▶ [Challenge]:
Please repeat the records below exactly, from the line with "Select the Narrowband Normalization NN icon" through the end of the records, and leave the pictures out of your answer.

▶ [Data to use]:
· · · ·

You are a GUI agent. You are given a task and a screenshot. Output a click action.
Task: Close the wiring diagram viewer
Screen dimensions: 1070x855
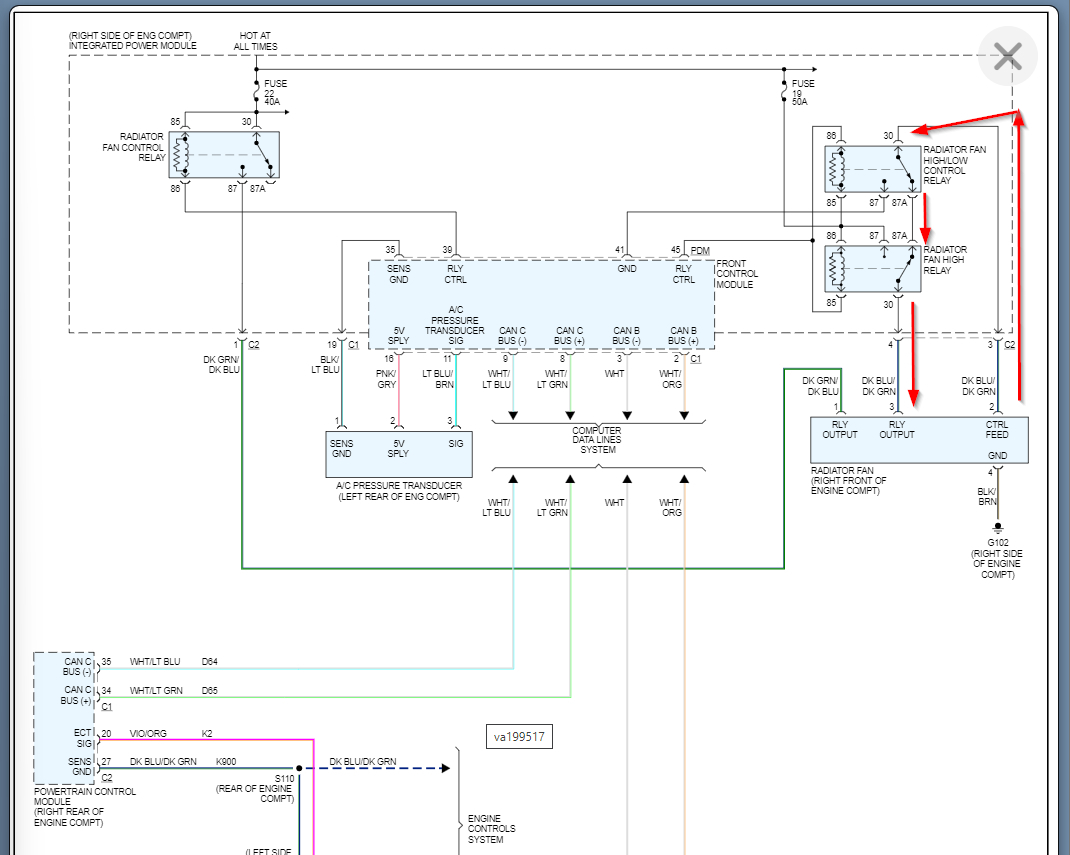[x=1007, y=55]
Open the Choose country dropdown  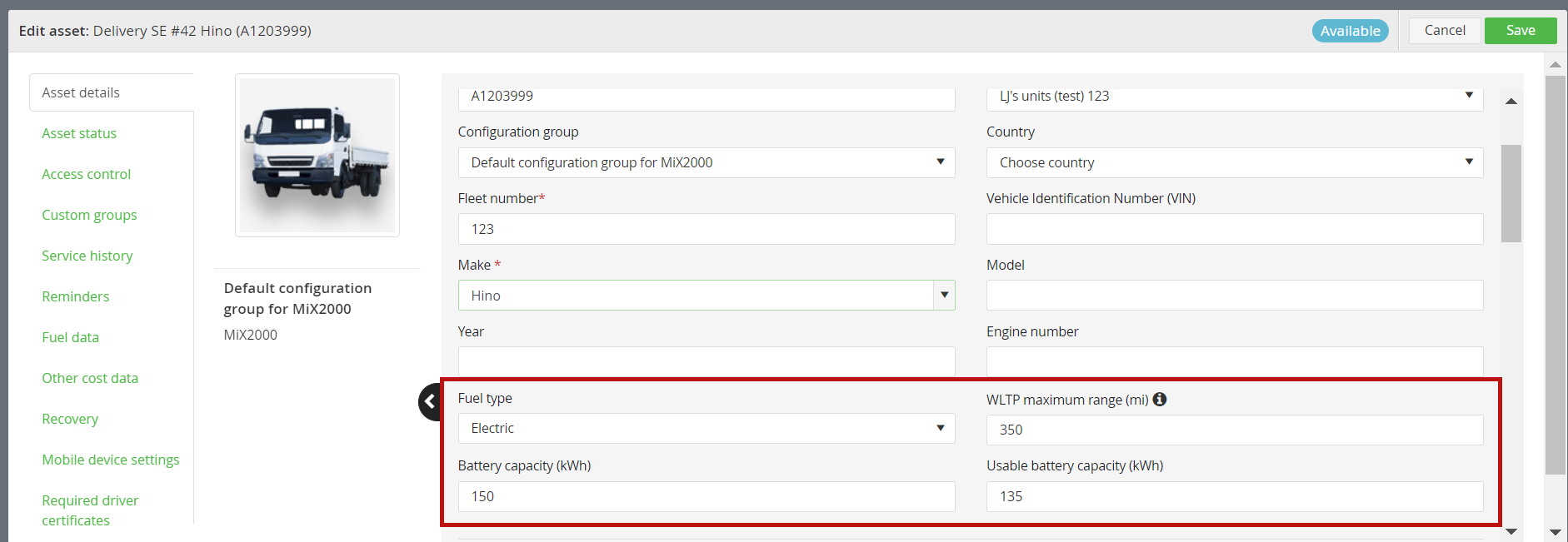pyautogui.click(x=1235, y=162)
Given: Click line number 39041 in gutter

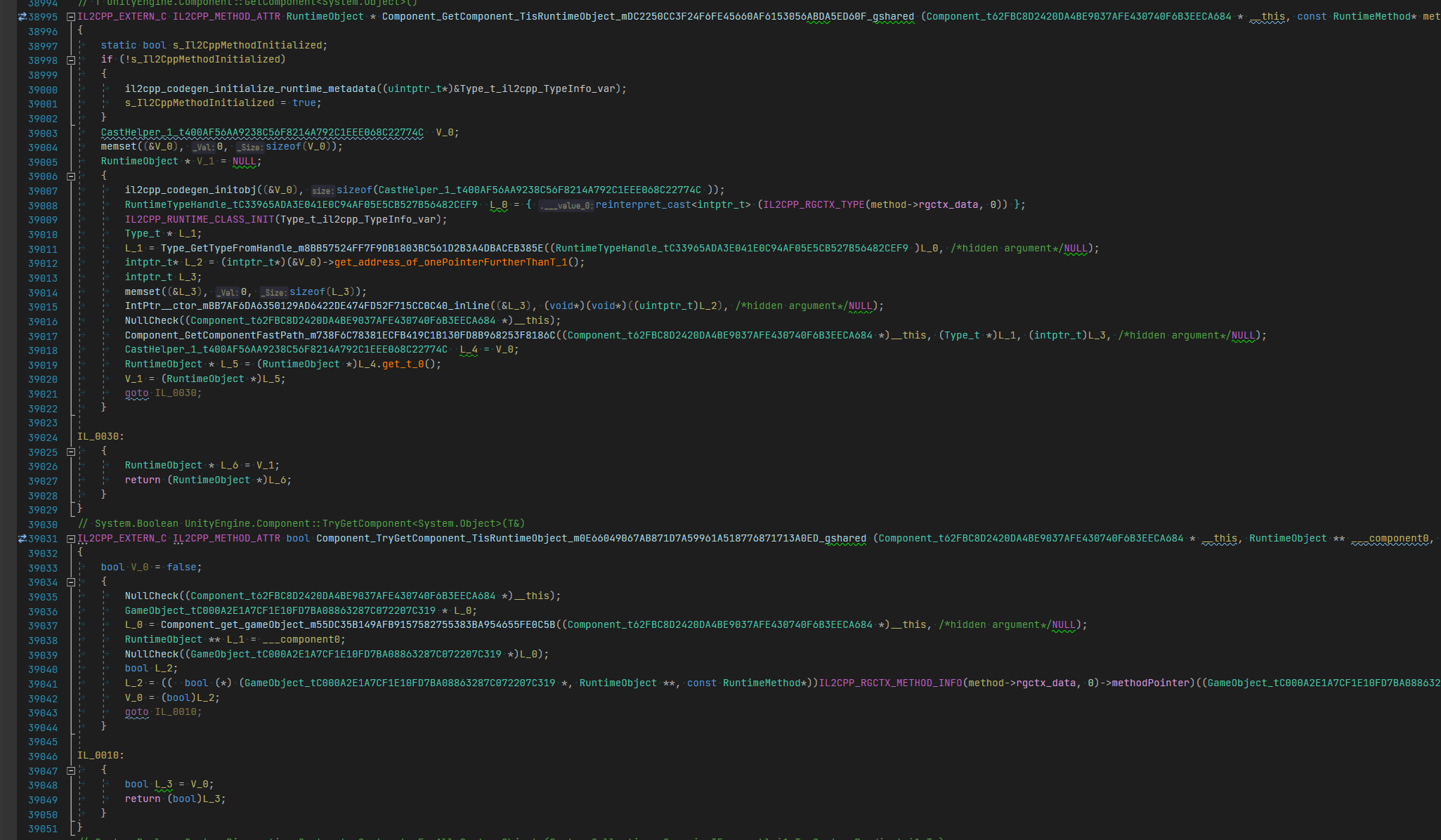Looking at the screenshot, I should click(x=43, y=684).

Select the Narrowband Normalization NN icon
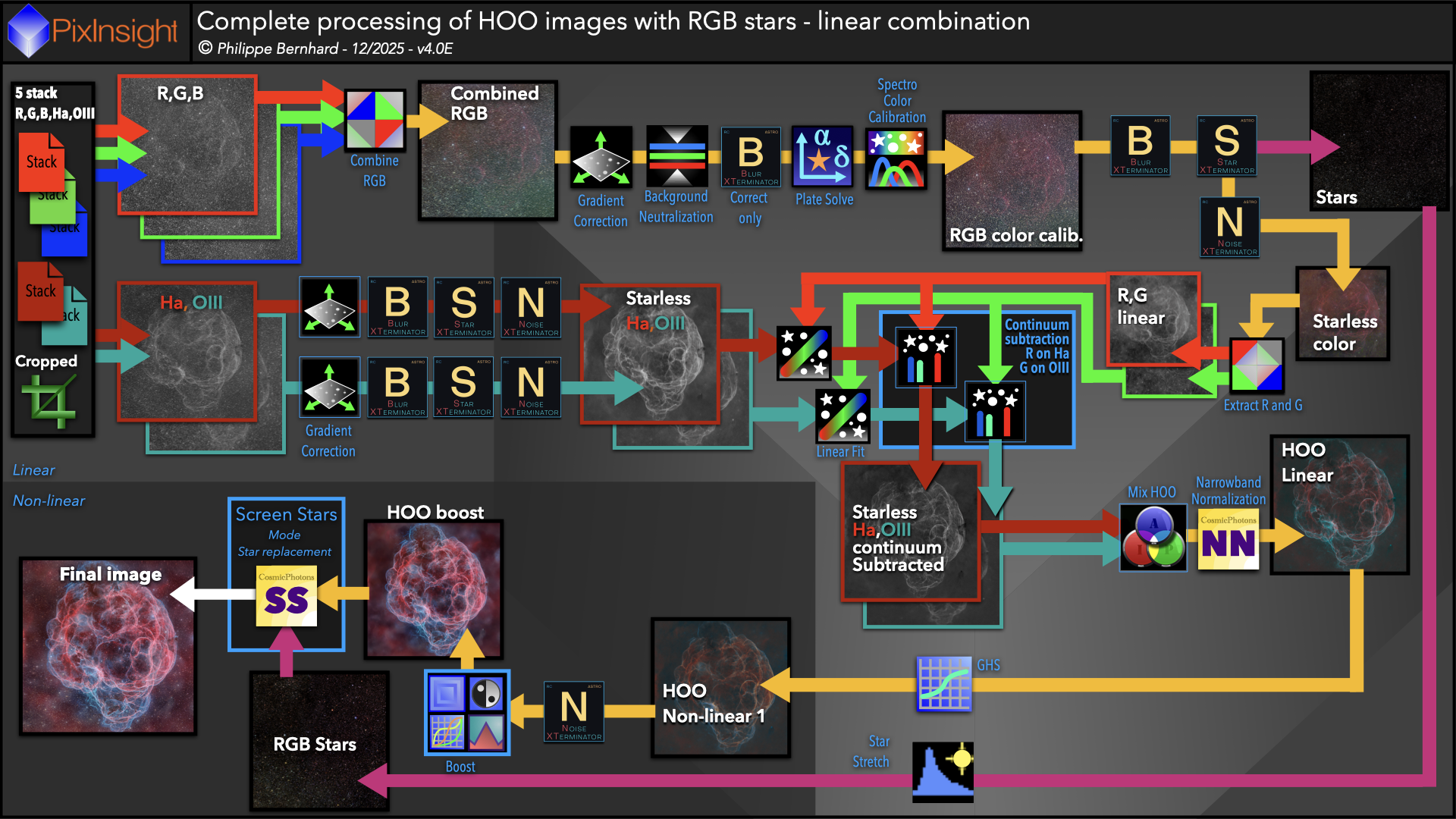point(1228,541)
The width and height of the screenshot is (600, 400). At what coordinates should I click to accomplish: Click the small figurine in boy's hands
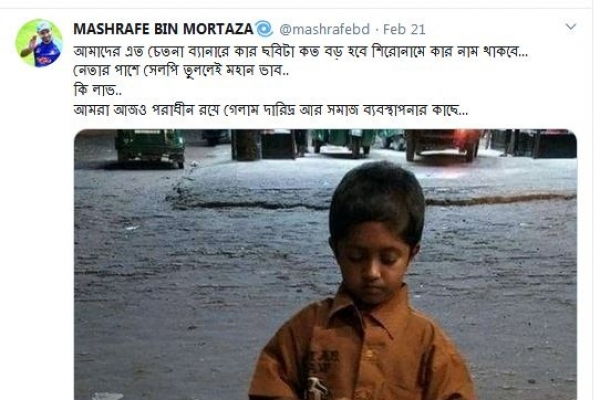coord(315,389)
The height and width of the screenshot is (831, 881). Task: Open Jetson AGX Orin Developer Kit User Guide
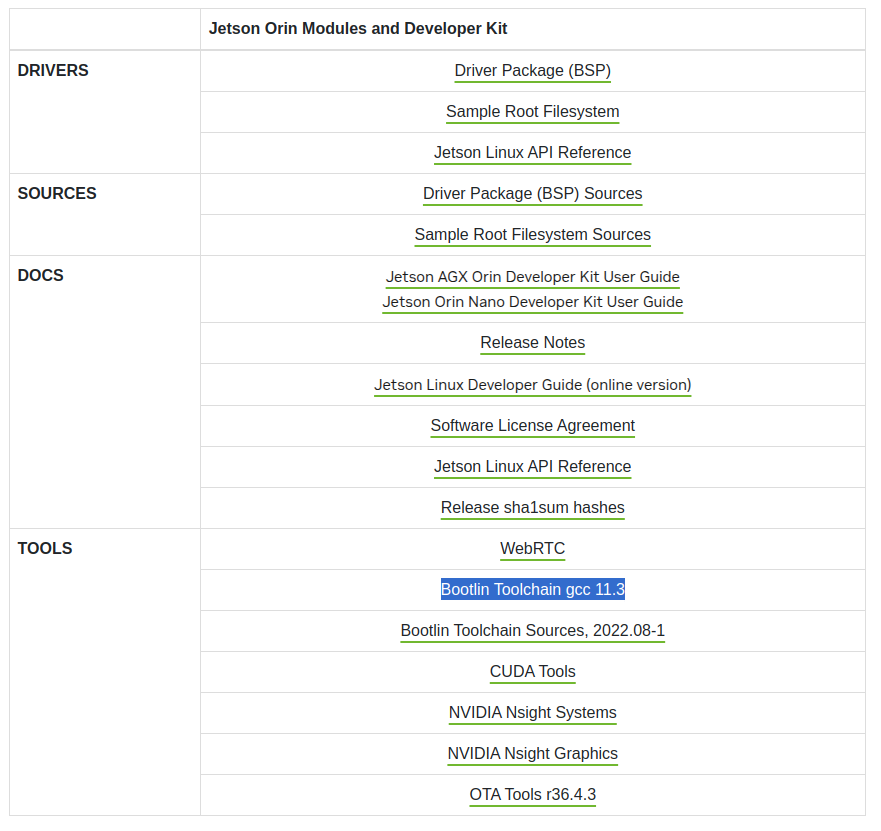[x=532, y=277]
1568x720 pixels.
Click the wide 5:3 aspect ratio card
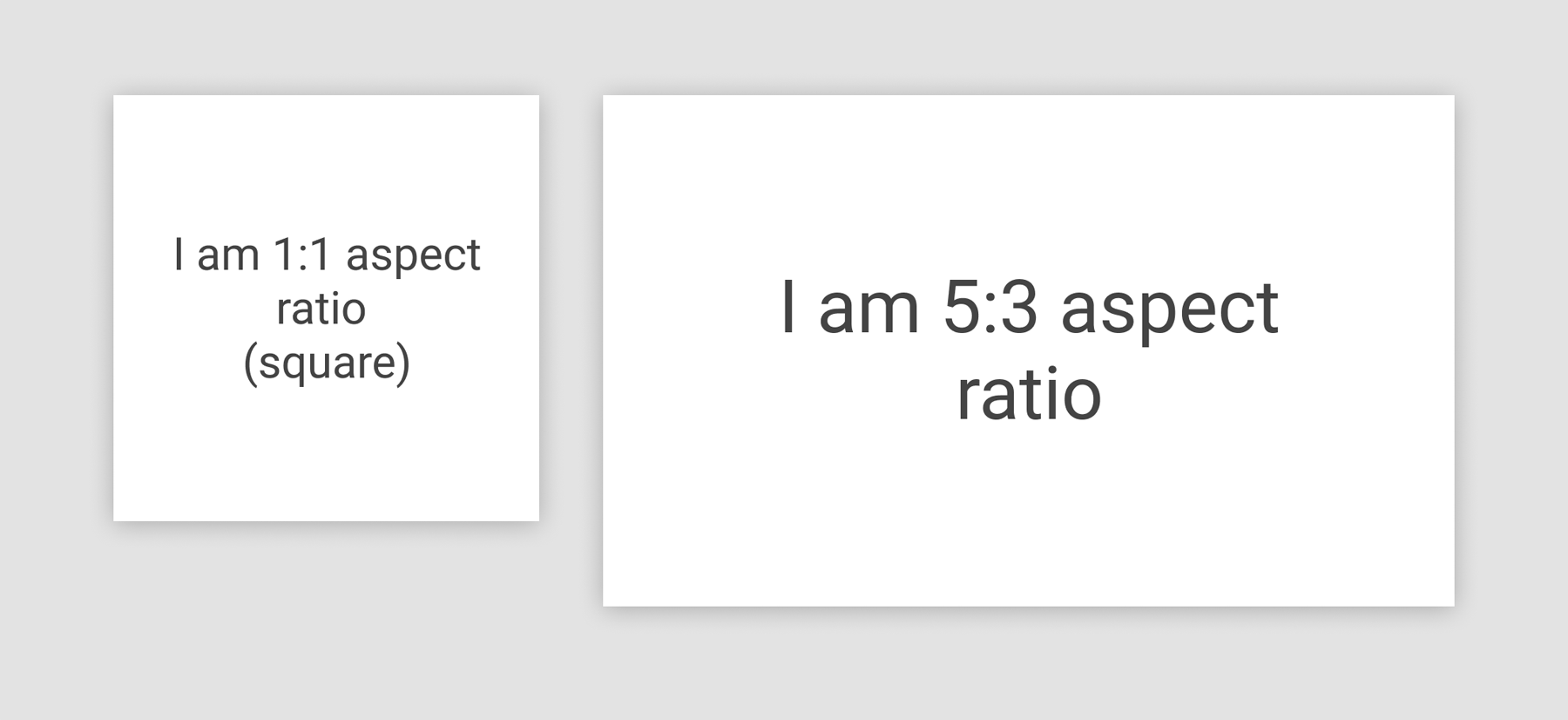tap(1028, 350)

· · · ·

▶ [Right answer]:
Select the Narrowband Normalization NN icon
point(1228,541)
The width and height of the screenshot is (600, 400). At what coordinates should I click to accomplish: Click the small figurine in boy's hands
coord(315,389)
The height and width of the screenshot is (831, 881). Task: Open Jetson AGX Orin Developer Kit User Guide
[x=532, y=277]
1568x720 pixels.
Click the wide 5:3 aspect ratio card
tap(1028, 350)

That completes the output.